Agents need to know what a tool does to the world before calling it. Descriptions should go beyond structured annotations to explain consequences.

Conciseness4/5

Is the description appropriately sized, front-loaded, and free of redundancy?

The description is appropriately concise with two sentences: one stating the purpose and one detailing parameters. The parameter documentation is structured but could be more front-loaded; the purpose statement earns its place by specifying scope and alternatives.

Shorter descriptions cost fewer tokens and are easier for agents to parse. Every sentence should earn its place.

Completeness2/5

Given the tool's complexity, does the description cover enough for an agent to succeed on first attempt?

Given no annotations, no output schema, and 2 parameters with 0% schema coverage, the description is incomplete. It doesn't explain what 'comprehensive information' returns, error handling, or behavioral constraints. For a tool that likely interacts with contact data, more context about response structure and limitations is needed.

Complex tools with many parameters or behaviors need more documentation. Simple tools need less. This dimension scales expectations accordingly.

Parameters3/5

Does the description clarify parameter syntax, constraints, interactions, or defaults beyond what the schema provides?

Schema description coverage is 0%, so the description must compensate. It explains both parameters: identifier accepts resource name or email, and include_all_fields controls field inclusion with a default. This adds meaningful semantics beyond the bare schema, but doesn't detail format requirements (e.g., email validation) or what 'all fields' entails.

Input schemas describe structure but not intent. Descriptions should explain non-obvious parameter relationships and valid value ranges.

Purpose4/5

Does the description clearly state what the tool does and how it differs from similar tools?

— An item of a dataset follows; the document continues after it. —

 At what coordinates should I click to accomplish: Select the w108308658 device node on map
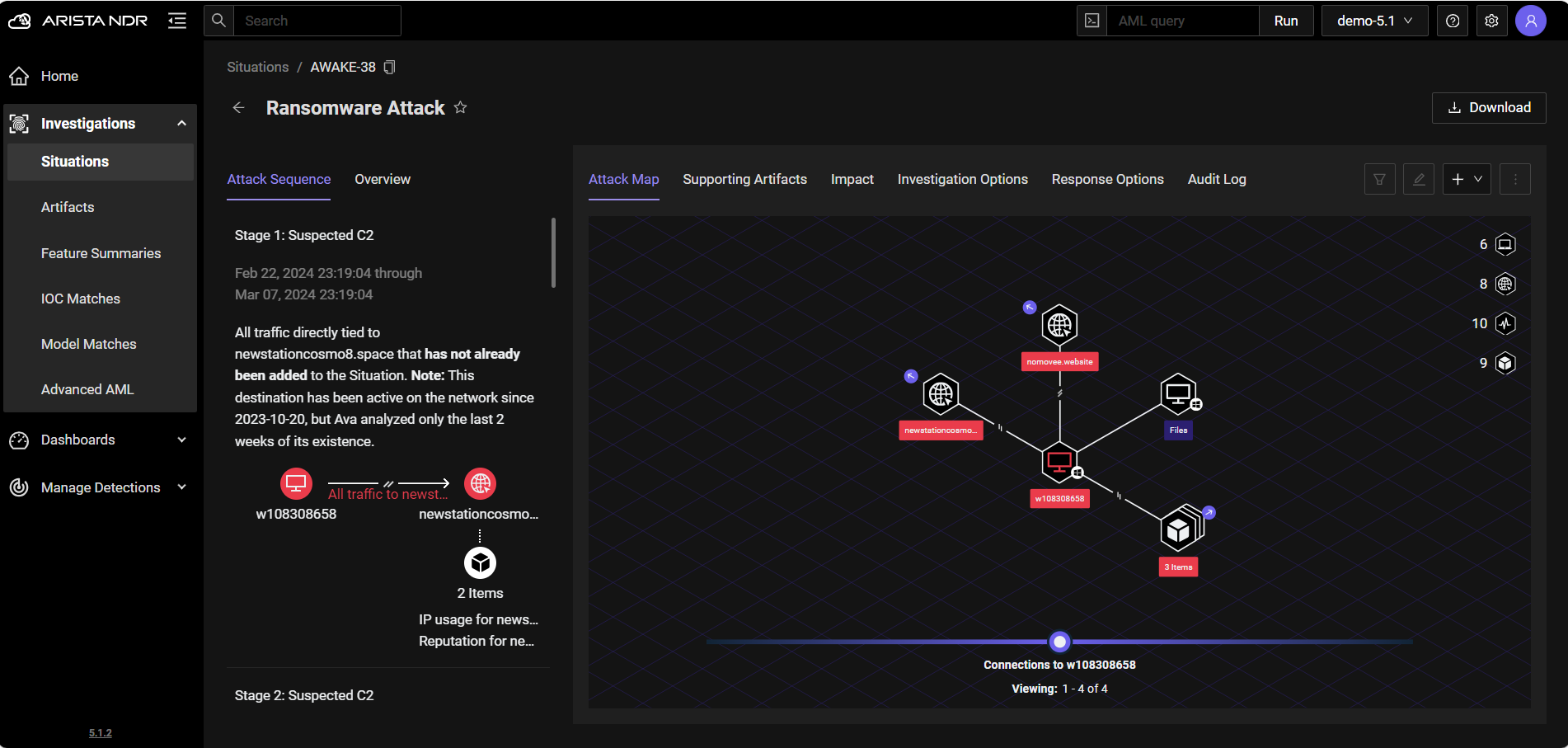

The description clearly states the verb 'Get' and resource 'contact', specifying it retrieves comprehensive information by resource name or email. It distinguishes from siblings like list_contacts (which lists multiple) or search_contacts (which searches broadly), but doesn't explicitly name these alternatives.

Agents choose between tools based on descriptions. A clear purpose with a specific verb and resource helps agents select the right tool.

Usage Guidelines3/5

Does the description explain when to use this tool, when not to, or what alternatives exist?

The description implies usage for retrieving a single contact by specific identifier, suggesting it's for targeted lookups rather than browsing or searching. However, it doesn't provide explicit guidance on when to use this versus alternatives like get_other_contacts or search_contacts, nor does it mention prerequisites or exclusions.

Agents often have multiple tools that could apply. Explicit usage guidance like "use X instead of Y when Z" prevents misuse.